• Your objective: Make a verbatim copy of the entries below; pictures stay out.

• Extracted data:

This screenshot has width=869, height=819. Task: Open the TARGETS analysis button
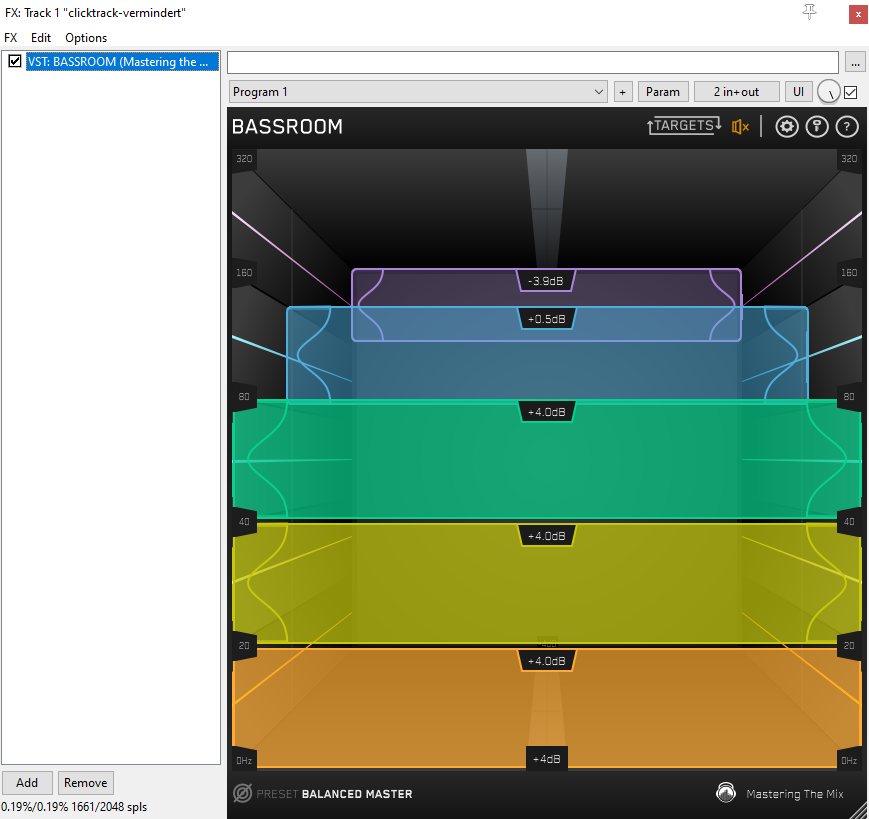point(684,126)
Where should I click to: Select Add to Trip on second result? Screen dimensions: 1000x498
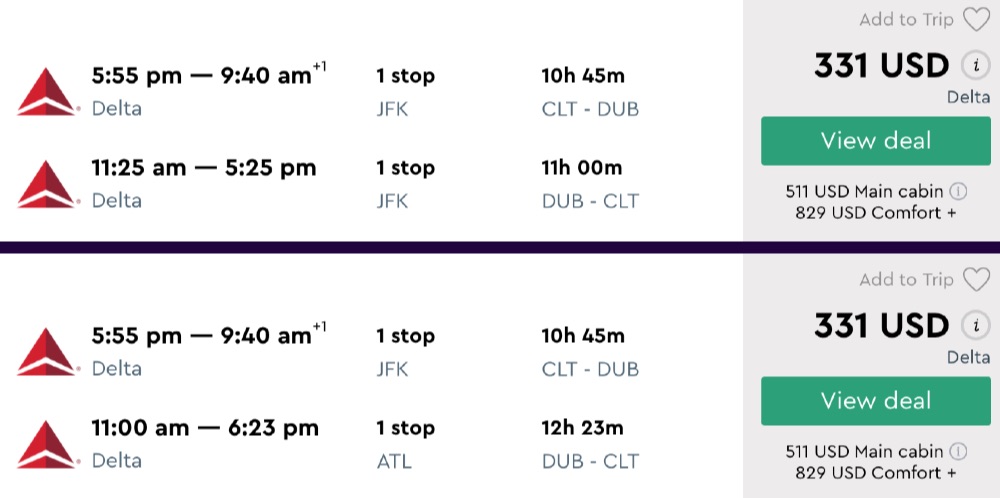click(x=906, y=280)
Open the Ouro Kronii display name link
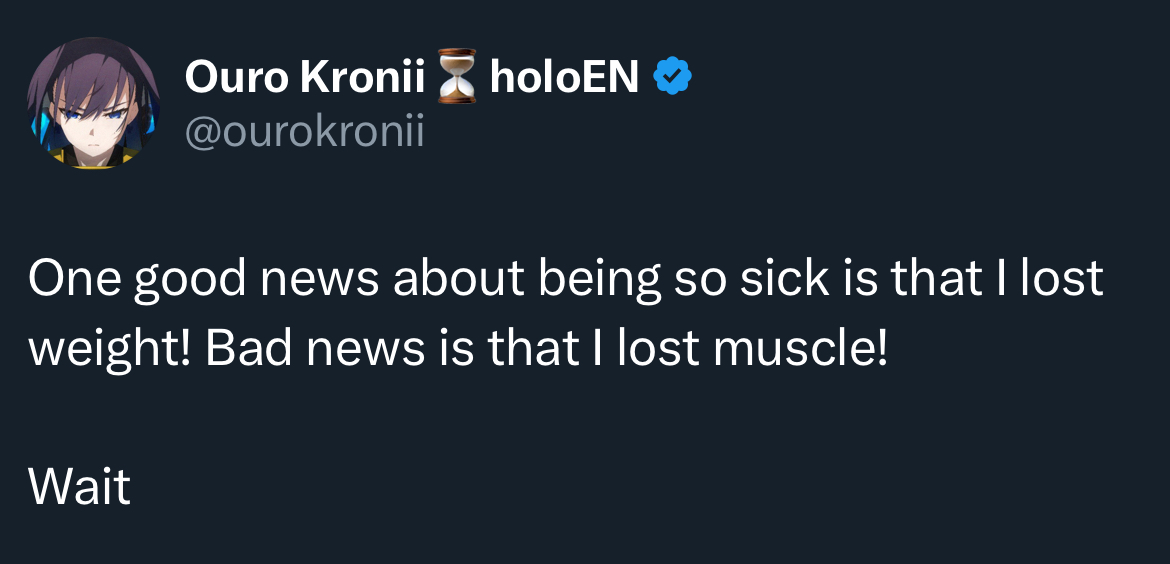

• Task result:
This screenshot has width=869, height=819. Task: Open the TARGETS analysis button
point(684,126)
Where should I click to: Select Add to Trip on second result? Screen dimensions: 1000x498
click(x=906, y=280)
Open the Ouro Kronii display name link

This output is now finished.